PROBLEMS AND TASKS
1. Answer these questions about the forum post below on parallelizing a dataframe function:
(a) What error does the author keep running into?
(b) Which column of the dataframe holds numbers that mark slices of rows?
(c) In what mode does the function write its final output to a file?
2. Continue the forum post below on parallelizing a dataframe function, starting after its last line of code.

TEXT SHOWN
I have a function that takes a dataframe as an input and loops through each row to perform a bunch of operations and writes the final output to a file in append mode. I want to parallelize the execution of this function such that instead of iterating through all the rows of the dataframe one by one, it will loop over slices or chunks of my original dataframe in parallel. To help with creating slices, col1 of the dataframe includes numbers to indicate slices of rows. I am using this column to create array of dataframes to pass to executor.submit
and also in my function to create slice specific output file names. That way each process writes to file associated with a specific slice without contention.
The problem is that I keep running into this error.
AttributeError: Can't get attribute 'my_df_func' on <module '__main__' (built-in)
Here's what a simplified version of my code looks like.
from concurrent.futures import ProcessPoolExecutor
import pandas as pd
import os
def my_df_func(my_df_slice):
for col1, col2, col3, col4 in zip(my_df_slice.col1, my_df_slice.col2, my_df_slice.col3, my_df_slice.col4):
file_df = 'info_'+str(col2)+'&id='+col3+'&abc='+col4
output_file = os.path.join(output_dir, f'out_{col1}.csv')

RAW DATA
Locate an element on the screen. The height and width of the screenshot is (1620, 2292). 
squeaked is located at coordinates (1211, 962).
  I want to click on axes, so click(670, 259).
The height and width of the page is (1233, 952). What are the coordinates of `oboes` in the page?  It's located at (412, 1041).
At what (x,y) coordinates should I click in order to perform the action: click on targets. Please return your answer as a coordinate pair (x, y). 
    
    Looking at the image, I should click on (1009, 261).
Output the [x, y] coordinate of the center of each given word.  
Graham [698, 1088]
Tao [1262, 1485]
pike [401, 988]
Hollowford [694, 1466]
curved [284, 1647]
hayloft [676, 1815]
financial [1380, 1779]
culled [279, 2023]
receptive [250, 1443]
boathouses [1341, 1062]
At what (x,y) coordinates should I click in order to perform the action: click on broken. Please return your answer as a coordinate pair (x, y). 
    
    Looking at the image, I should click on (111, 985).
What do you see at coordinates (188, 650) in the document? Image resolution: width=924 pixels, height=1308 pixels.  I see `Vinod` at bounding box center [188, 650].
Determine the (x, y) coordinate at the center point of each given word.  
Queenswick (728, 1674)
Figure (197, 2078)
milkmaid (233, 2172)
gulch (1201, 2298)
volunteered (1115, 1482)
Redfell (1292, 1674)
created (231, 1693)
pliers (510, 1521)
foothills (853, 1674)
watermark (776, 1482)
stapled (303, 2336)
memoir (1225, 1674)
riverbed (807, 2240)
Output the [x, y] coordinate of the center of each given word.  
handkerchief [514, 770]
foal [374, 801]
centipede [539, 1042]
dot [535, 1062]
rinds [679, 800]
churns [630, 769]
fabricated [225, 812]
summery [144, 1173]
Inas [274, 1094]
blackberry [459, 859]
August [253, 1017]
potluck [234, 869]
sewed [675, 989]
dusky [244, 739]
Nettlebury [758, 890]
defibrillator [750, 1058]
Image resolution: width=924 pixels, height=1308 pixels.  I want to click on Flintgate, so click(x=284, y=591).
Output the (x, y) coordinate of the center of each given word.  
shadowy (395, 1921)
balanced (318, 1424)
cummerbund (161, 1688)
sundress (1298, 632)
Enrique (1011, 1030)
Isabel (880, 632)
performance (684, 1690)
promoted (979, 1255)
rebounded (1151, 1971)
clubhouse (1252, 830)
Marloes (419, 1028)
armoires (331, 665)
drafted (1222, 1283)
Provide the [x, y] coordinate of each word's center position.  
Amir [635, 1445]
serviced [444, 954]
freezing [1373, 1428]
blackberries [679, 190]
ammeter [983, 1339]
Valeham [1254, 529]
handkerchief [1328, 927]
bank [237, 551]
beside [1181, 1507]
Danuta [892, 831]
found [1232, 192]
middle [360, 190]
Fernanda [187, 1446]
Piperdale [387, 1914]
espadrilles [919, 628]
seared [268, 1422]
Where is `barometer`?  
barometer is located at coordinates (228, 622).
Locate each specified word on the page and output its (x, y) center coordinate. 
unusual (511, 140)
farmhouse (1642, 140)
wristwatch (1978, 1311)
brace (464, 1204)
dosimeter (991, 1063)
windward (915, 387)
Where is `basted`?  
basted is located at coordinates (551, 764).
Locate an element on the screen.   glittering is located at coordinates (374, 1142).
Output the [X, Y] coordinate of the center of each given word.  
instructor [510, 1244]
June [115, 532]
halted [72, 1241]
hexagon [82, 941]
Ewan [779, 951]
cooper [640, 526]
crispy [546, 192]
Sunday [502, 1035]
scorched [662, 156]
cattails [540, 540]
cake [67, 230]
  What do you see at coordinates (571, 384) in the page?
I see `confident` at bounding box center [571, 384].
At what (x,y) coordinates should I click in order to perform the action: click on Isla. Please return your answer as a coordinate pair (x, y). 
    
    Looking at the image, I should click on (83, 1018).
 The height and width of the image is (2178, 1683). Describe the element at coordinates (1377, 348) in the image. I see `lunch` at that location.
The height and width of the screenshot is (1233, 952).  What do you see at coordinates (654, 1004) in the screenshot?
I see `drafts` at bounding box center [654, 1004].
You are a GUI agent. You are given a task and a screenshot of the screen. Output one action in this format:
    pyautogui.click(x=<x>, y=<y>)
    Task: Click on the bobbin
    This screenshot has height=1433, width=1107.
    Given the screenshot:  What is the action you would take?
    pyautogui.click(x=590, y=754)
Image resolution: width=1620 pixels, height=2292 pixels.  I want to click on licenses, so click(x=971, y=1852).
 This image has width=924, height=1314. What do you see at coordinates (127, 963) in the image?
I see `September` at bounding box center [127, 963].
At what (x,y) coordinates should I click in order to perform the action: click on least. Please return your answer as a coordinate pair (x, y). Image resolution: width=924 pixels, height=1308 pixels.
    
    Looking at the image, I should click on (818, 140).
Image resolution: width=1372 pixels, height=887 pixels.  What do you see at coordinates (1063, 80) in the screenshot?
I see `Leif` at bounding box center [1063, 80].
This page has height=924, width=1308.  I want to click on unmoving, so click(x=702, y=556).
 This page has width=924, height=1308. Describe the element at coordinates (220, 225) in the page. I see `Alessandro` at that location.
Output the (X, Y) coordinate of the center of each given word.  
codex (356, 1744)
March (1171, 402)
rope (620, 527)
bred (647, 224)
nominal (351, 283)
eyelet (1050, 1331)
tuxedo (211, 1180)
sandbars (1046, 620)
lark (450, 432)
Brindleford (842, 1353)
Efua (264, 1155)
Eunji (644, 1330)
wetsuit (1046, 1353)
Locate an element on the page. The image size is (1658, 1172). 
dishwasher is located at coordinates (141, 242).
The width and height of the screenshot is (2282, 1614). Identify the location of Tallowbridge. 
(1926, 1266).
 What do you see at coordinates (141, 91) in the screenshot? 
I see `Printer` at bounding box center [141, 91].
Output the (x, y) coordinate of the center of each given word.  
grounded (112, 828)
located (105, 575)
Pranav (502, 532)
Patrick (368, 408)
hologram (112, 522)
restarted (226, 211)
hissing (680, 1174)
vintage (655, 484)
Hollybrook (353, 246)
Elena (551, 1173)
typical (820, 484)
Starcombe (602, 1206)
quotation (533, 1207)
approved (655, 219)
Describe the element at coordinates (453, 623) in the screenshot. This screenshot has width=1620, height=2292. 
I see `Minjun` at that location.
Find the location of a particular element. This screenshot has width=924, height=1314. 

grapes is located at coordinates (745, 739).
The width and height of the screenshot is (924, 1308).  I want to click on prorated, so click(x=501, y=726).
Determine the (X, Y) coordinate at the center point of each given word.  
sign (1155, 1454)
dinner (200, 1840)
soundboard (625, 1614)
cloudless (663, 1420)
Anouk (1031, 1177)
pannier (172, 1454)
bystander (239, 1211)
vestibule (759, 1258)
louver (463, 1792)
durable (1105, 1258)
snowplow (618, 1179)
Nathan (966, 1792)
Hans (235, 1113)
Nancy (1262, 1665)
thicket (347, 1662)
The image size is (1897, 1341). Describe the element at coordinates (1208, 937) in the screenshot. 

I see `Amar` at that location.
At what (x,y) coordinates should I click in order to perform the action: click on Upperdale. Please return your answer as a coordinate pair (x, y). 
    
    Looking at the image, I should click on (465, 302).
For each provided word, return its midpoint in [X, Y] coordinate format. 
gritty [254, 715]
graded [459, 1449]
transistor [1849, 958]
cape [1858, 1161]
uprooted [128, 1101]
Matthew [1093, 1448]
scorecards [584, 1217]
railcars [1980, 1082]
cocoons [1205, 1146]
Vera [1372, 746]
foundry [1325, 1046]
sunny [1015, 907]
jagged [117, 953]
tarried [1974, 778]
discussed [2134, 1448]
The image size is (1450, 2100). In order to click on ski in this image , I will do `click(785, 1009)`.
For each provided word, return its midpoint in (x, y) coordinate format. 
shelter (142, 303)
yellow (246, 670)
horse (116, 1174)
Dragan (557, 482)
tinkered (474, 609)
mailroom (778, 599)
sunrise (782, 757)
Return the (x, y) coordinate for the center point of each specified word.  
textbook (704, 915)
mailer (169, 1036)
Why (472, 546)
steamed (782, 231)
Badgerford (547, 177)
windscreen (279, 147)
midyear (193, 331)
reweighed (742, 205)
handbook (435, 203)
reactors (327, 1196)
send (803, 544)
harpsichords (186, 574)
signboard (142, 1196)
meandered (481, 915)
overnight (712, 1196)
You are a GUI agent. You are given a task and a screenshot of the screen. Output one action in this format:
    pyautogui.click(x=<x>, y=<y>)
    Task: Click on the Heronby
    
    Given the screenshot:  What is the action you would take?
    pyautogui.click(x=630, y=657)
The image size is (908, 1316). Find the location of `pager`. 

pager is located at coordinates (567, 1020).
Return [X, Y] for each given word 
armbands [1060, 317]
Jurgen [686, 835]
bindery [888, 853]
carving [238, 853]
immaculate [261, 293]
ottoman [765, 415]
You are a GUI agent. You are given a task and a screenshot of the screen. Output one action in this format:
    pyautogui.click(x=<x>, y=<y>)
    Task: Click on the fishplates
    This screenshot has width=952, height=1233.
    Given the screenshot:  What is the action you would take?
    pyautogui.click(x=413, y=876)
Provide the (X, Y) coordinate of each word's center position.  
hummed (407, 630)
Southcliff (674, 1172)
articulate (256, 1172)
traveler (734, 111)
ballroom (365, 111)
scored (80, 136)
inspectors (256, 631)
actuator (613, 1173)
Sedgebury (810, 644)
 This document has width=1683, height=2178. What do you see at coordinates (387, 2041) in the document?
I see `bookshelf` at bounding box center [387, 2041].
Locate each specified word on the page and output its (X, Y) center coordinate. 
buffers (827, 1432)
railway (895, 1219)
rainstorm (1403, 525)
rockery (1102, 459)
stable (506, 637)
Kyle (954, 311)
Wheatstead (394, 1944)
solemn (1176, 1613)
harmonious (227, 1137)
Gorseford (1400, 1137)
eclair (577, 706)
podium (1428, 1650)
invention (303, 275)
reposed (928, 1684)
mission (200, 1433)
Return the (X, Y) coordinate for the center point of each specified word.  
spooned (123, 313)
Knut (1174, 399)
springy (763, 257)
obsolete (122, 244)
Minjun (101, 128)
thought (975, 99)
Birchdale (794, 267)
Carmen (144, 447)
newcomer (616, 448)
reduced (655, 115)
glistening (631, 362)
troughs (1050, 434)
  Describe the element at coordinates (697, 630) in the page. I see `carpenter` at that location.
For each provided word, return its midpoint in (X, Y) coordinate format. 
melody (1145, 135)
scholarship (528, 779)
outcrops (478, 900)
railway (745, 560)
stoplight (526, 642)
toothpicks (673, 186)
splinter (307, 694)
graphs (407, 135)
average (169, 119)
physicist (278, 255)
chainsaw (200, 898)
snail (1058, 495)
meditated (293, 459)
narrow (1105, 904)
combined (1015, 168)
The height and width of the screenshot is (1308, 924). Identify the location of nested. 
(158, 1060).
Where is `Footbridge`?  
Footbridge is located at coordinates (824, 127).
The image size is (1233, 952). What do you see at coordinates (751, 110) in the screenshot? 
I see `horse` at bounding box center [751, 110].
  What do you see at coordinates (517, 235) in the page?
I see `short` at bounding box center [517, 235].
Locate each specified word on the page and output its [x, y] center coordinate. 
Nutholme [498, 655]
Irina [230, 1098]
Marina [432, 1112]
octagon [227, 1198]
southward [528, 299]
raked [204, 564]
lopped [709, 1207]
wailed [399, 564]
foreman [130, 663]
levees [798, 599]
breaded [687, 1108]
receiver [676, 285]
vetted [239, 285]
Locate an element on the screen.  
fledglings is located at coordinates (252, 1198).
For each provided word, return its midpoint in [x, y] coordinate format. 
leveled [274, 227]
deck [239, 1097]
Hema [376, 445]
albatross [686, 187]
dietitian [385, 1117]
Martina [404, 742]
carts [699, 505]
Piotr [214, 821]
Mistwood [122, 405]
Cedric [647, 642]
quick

PER-TASK ANSWERS
1.
(a) AttributeError: Can't get attribute 'my_df_func' on <module '__main__' (built-in)
(b) col1
(c) Append mode

2.
file_df.to_csv(output_file, mode = 'a', header=False if os.path.isfile(output_file) else True, index = False)
if __name__ == '__main__':
with ProcessPoolExecutor(max_workers=4) as executor:
my_df_array = [x for __, x in my_df.groupby('col1')]
[executor.submit(my_df_func, my_df_slice) for my_df_slice in my_df_array]
Oddly, this works but it executes the function for each slice sequentially.
if __name__ == '__main__':
with ProcessPoolExecutor(max_workers=4) as executor:
my_df_array = [x for __, x in my_df.groupby('col1')]
[executor.submit(my_df_func(my_df_slice)) for my_df_slice in my_df_array]
Any idea what might be going on?